Una historia de mujeres que fuman, y de
hombres que no son sus maridos, ni sus novios,
ni sus amantes. Ni sus clientes.
CRYSTAL
«Cuando me trajeron aquí engañada no quería más que
morirme. Tenía diecisiete años y quería ser bailarina».
Cuando Crystal, su nombre figurado, hablaba del pasado la nostalgia tenía el
rostro de un violador ucraniano. «Era domingo cuando me obligaron, creo, aunque
en aquellos años casi siempre era domingo». Acababa de cumplir los veinticinco
y sus mejores recuerdos cabían escritos en un papel de fumar.
«Hace mucho tiempo de aquello y he intentado
empezar de cero un montón de veces, trabajar en otra cosa, llevar otra vida, pero
cada vez que lo intento la primera violación cumple otro año. Y…». Puse mis
manos sobre las suyas cuando iba a contar la parte en la que se había cortado las
venas. Apenas la conocía pero la había llegado a considerar como una ahijada, sus
dedos describían posdatas de impotencia. Intenté hacerla sonreír, olvidando que
en lo único que soy un profesional es en hacer brotar las más amargas lágrimas
tirando de la lengua. Retiré tímidamente
la mano pues por su expresión ella parecía estar pensando en mí no como un
padrino. En el parque junto a su casa, las estrellas brillaban de otro modo,
con menos fuerza, y la luna no era más que una farola a punto de fundirse.
—Nunca he conocido a un policía como tú
—susurró suavemente, los ojos muy expresivos—. De hecho, cualquier otro que no se
hubiera acostado conmigo jamás hubiera vuelto a aparecer. Ahora parpadeaba como
si esperase encontrar el amor en la próxima esquina, como si apareciese el príncipe
azul. Lo único azul que yo tenía era mi uniforme.
Me gustaba escucharla hablar con su acento del
este y el olor de su cabello, eran suficientes razones para haber vuelto a
verla después de que en comisaría ella me diera su teléfono. Además que cuando
cruzaba las piernas con aquel vestido de flores, la primavera y el verano se
besaban en la boca. Trataba de no mirarlas, pero lo cierto es que de vez en cuando
lo hacía. Alguien tenía que escribir su historia y ese alguien era yo, por lo
demás prostitutas y policías: aceite y agua. Me la había contado días atrás, después
de terminar de declarar por aquel asunto del puticlub donde trabajaba. Un feo
asunto de drogas y proxenetismo. Me cayó en gracia, cuando supe lo de que en
los ratos muertos jugaba al ajedrez y que había sido bailarina de ballet clásico,
y le caí en gracia por mi simpatía.

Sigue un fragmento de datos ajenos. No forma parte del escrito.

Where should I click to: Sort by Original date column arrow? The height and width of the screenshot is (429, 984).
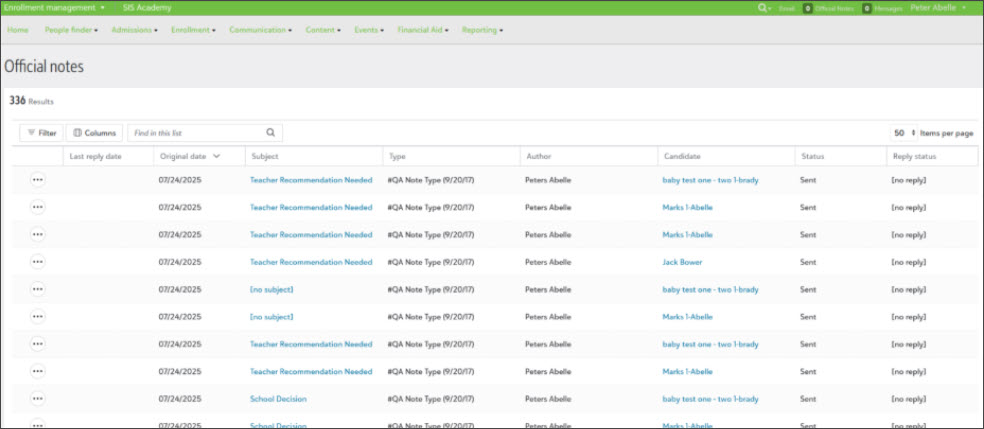[217, 157]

Tienes algo que me recuerda a mi padre —había
dicho cuando cogió confianza, aquella tarde en mi despacho—, no sé qué es, la
forma de hablar, tu caballerosidad, tu olor corporal.
Al decir lo último me había mirado vivamente.
—¿Mi olor corporal?
Era curioso. No era la primera vez que me lo
decían.
—Sí. Hueles bien.
Me callo. Hago como que pienso. Es
insultantemente guapa pero no brilla. Una mujer sin brillo por mucha belleza
que tenga, no es más que un monumento sutilmente ubicado en un lugar idóneo.
Una estrella cruzó el cielo como un conductor
borracho hasta apagarse en la inmensidad de aquel espesor negro. Nos miramos y
a la vez pedimos un deseo, aunque seguramente no era el mismo.
—Soy uno de tantos policías, un hombre
cualquiera que ha leído un poco, alguien que escucha.
Me encogí de hombros y me levanté. Ella también
lo hizo.
Decía mi compadre, que a las
mujeres sólo había dos cosas que le gustaban más que un orgasmo: que las escucharas
o que las sedujeras. Era muy tarde para cortejos, así que nos sentamos en la
terraza de un bar cercano y pedí de beber
poniéndole mueca de nostálgico empedernido, de aceite en agua, de pasajero
viendo pasar su tren, y por segunda vez oí la historia de Crystal. Con todo
detalle. Desde el principio. No habría más ocasiones que aquella.
Han pasado ya varios
meses, no la he vuelto a ver y todavía no la escribí.